Serving Clovis, Portales and the Surrounding Communities
When I was going to school in Clovis in the late 1940s, I would often get down to the Snazzy Pig at noon just to eat one of “Pop’s” great hamburgers. The Snazzy Pig was just around the corner from the Clovis Steam Laundry, on east First Street.
“Pop” Townsend’s first name was Charles, we learned a long time later when he died Dec. 29, 1984, at age 91.
Pop cooked all the hamburgers. He’d put the hamburger buns face down on the greasy flat-iron and would that make them so tasty. I haven’t eaten hamburgers like that since. Sorry to say I’m a vegetarian today.
There were about 12 stools in that little café, but he had a couple of pretty cute girls to serve the cars that would park to the side of the café. The girls would attract many customers.
I didn’t tell anybody, since I was too bashful, to say I fell in love with the real purty gal inside helping Pop handle the inside customers. Now I’ve plumb forgot that pretty blonde girl’s name!
There was one young guy, Wild Bill Sagely, about my age, who would ride up with other wild-looking motorcyclists to Snazzy Pig. The girls took after good-looking motorcyclists. I was jealous, so I finally got an old motorcycle, but even then I had only a few pretty girl riders. The wild riders got the girls.
I didn’t know about Pop’s history until I saw his obituary in 1984. He was born Dec. 27, 1892, in Sugar Grove, Ark. He moved to Oklahoma in 1915, where he taught school until 1937. He received his B.A. in education from East Central State in Ada, Okla. He also attended Texas Tech, then moved to Clovis and opened the Snazzy Pig. He ran the Snazzy Pig for 30 years.
Pop had two sons, Johnnie Townsend and Glen Townsend.
Johnnie was in the hamburger business at Marshall Junior High School. The school took over Johnnie’s Drive-In to make more parking room for the students, and Johnnie later went into the same business on Thornton Street near Clovis High School.

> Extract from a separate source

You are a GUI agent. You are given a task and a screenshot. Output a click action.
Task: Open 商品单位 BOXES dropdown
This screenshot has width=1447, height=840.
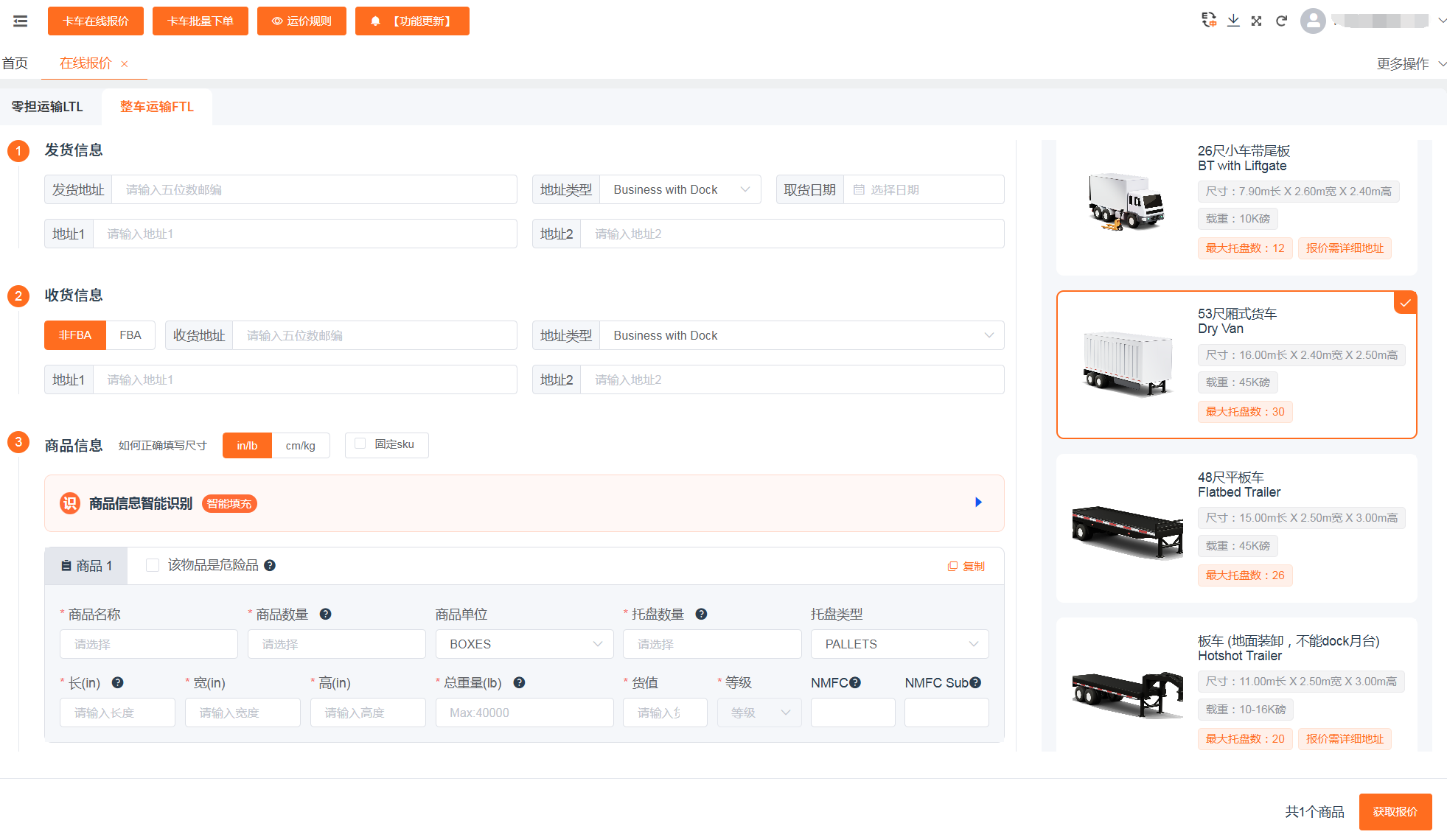point(525,644)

Pop had a daughter, Mabel Rogers of Clovis. He also had a brother, Charlie, of Holdenville, Okla., and two sisters: Thelma of Boonville, Ark., and Lilly Simms of Dallas.He was preceded in death by his wife Ida on Oct. 29, 1981, after they had celebrated their 67th anniversary. He also was preceded in death by a daughter, Mildred Treas.
After Pop Townsend died in 1984, the Snazzy Pig ran until about 1987. It was a sad day after it closed; no more Snazzy Pig hamburgers to eat.

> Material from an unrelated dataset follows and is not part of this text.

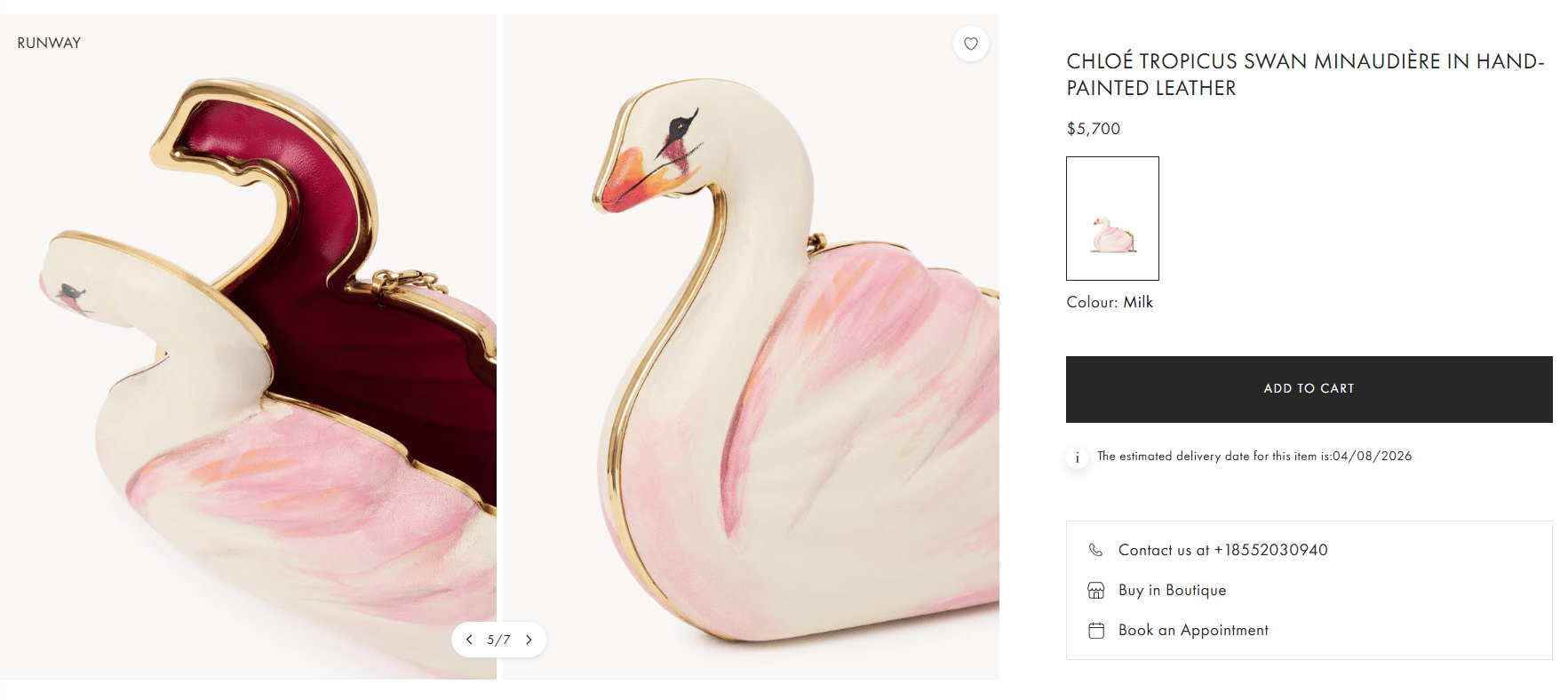Open the Buy in Boutique link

And talking about eating … my mother was a seamstress at Clovis Steam Laundry, and one day at work she called me and said she wanted my brother and my sister and me to go eat at El Monterrey with her. That was our first time. I remember becoming a close friend of the fry-cook at El Monterrey, Gilbert Anaya, the only Hispanic in our CHS Class of 1950.
Anyway, the Snazzy Pig and El Monterrey were my two best places to eat in Clovis. ‘Course I ate at Coney Island, too, and at the Ogg and Boss Café.
Then the first national eating place came to town, Sonic Drive-In at Seventh and Mitchell streets. I’ve always liked to eat!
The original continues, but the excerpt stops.